D’une manière générale, quelle est la forme de concurrence qui vous inquiète le plus : les centrales d’achat ou les groupements ?
Le droit de substitution, puis la sortie de la réserve hospitalière, ont changé les règles du jeu. Nous sommes passés d’une activité de santé et de services à une activité marchande. Le générique a été un facteur d’explosion du direct, qui a amené l’essor des groupements. Les contrats directs entre les laboratoires et les officines sont légitimes. Mais à chacun son métier. Il faut quand même rappeler que le canal de la répartition est le moins cher de tous, que c’est de très loin le circuit le plus sûr, et, pour le pharmacien, le plus simple. Autour du produit, la répartition, apporte en outre tout un environnement de services. Si les fabricants poussent, voire forcent, les pharmaciens à faire du direct, nous aurons de plus en plus des approvisionnements hyperfragmentés. Si on change les règles, on changera alors de mode de distribution. On sélectionnera les produits, puis les clients. On arrivera alors à un modèle radicalement différent de celui d’aujourd’hui, proche de la distribution sélective dont nous parlions précédemment.
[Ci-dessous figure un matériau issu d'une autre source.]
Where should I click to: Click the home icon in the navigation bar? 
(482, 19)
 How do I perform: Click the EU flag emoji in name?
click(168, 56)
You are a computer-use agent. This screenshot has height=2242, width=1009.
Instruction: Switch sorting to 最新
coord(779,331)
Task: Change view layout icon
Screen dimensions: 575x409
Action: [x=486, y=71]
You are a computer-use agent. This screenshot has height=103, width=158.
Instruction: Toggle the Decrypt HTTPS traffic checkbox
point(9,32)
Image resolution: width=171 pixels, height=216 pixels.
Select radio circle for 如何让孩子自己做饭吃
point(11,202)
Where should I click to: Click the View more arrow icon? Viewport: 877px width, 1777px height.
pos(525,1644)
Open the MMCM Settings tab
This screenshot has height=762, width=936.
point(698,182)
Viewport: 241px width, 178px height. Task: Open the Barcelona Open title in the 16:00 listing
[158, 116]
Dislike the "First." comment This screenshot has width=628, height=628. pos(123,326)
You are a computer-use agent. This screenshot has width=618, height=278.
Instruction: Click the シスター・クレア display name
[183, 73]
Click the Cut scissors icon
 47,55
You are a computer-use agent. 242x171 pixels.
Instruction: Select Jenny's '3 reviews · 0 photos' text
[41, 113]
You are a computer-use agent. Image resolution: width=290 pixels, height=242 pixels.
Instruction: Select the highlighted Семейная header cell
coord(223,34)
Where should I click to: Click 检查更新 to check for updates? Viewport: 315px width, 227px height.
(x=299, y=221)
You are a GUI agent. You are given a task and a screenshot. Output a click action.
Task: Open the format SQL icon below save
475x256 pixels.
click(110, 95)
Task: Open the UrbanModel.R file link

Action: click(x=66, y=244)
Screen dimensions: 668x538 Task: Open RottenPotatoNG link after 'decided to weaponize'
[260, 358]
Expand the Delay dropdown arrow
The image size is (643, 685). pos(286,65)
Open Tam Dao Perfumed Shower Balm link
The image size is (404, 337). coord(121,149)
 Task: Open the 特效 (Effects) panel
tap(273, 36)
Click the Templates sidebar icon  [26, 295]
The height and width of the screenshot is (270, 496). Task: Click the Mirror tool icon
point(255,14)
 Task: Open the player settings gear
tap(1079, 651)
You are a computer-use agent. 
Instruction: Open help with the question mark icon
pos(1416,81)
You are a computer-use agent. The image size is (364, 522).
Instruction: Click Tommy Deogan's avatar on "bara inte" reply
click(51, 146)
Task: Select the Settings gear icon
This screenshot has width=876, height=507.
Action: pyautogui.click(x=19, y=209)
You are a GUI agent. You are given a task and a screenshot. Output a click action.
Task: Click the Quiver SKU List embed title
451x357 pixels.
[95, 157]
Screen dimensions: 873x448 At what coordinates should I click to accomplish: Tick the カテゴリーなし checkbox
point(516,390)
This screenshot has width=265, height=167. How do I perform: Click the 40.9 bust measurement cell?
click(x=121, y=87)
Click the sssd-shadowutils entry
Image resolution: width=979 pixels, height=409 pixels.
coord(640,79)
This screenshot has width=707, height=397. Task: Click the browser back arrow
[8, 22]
Quant aux groupements, leur développement a été plutôt positif pour l’officine. La question est de savoir s’ils ont vocation à faire de l’intégration verticale, à créer des plate-formes et à développer des activités logistiques, auquel cas ils deviendraient des concurrents sérieux, remettant en cause, là encore, l’organisation actuelle de la distribution.
Enfin, les centrales d’achat ne peuvent fonctionner, à mon sens, que si elles sont organisées par des acteurs industriels opérant dans les règles de l’art, si on veut garantir la sécurité de la chaîne. L’OCP va ainsi créer dans les semaines qui viennent sa propre centrale d’achat pour la médication officinale, offrant un maximum de garanties aux fabricants comme aux pharmaciens.